# Dataset
■ ■ ■

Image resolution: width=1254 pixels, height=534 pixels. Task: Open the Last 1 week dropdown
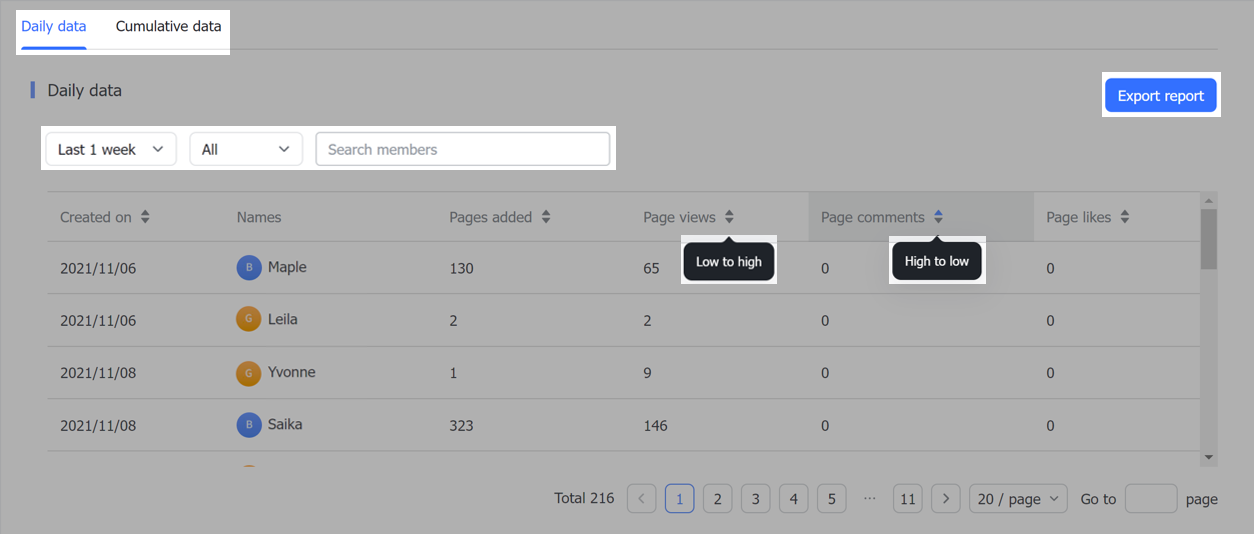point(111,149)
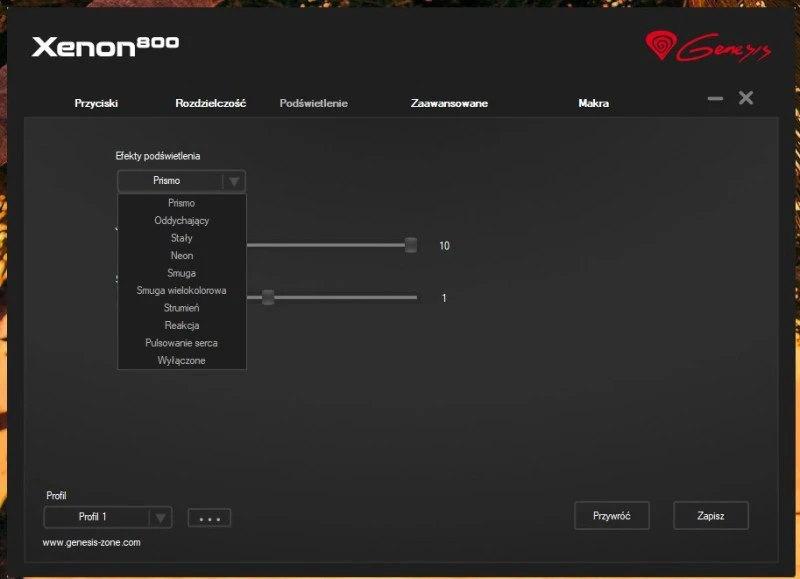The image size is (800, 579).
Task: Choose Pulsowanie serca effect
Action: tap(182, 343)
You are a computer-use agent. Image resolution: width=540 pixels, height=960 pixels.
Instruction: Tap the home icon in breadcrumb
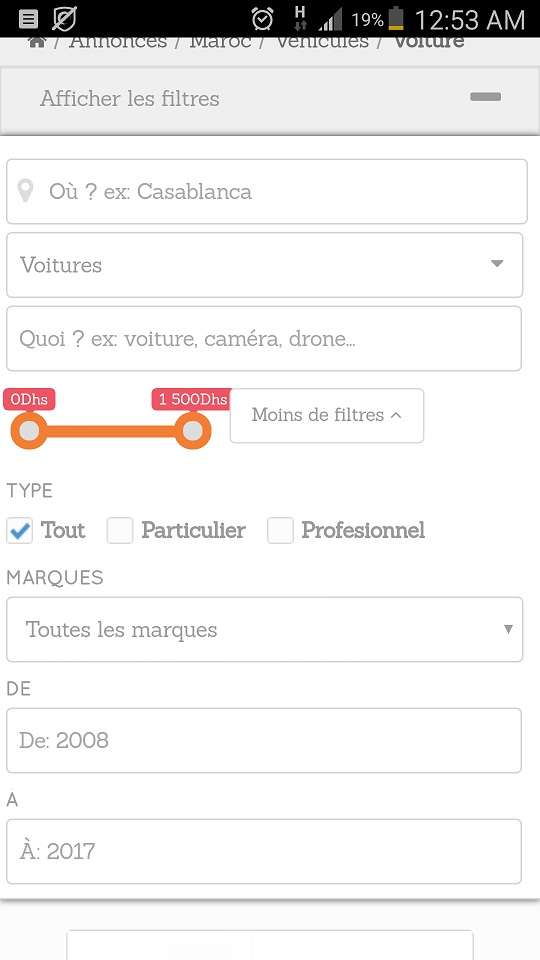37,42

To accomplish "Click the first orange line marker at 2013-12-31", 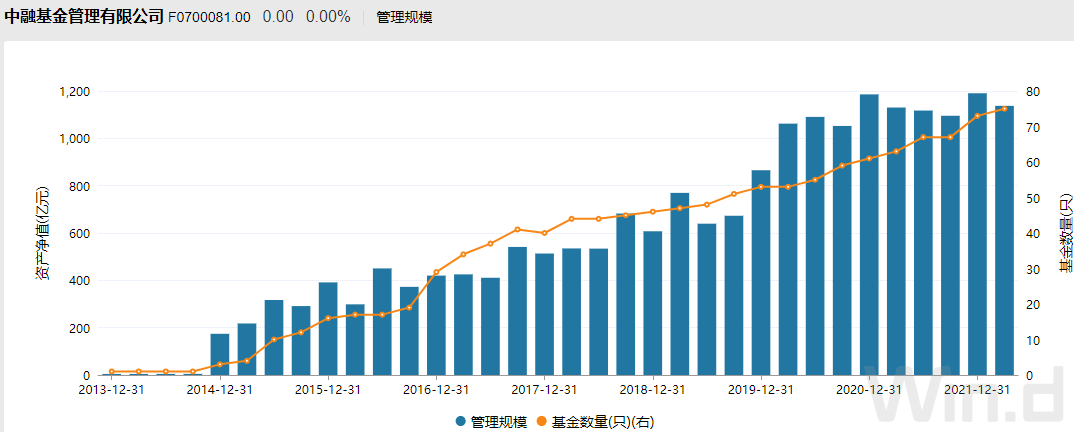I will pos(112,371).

■ ■ ■

Filter the listing above to the lines that contain the word "pixels", and copy each of those lines.

# Result
Image resolution: width=1254 pixels, height=534 pixels. Task: Open the Last 1 week dropdown
You are a computer-use agent. Image resolution: width=540 pixels, height=960 pixels.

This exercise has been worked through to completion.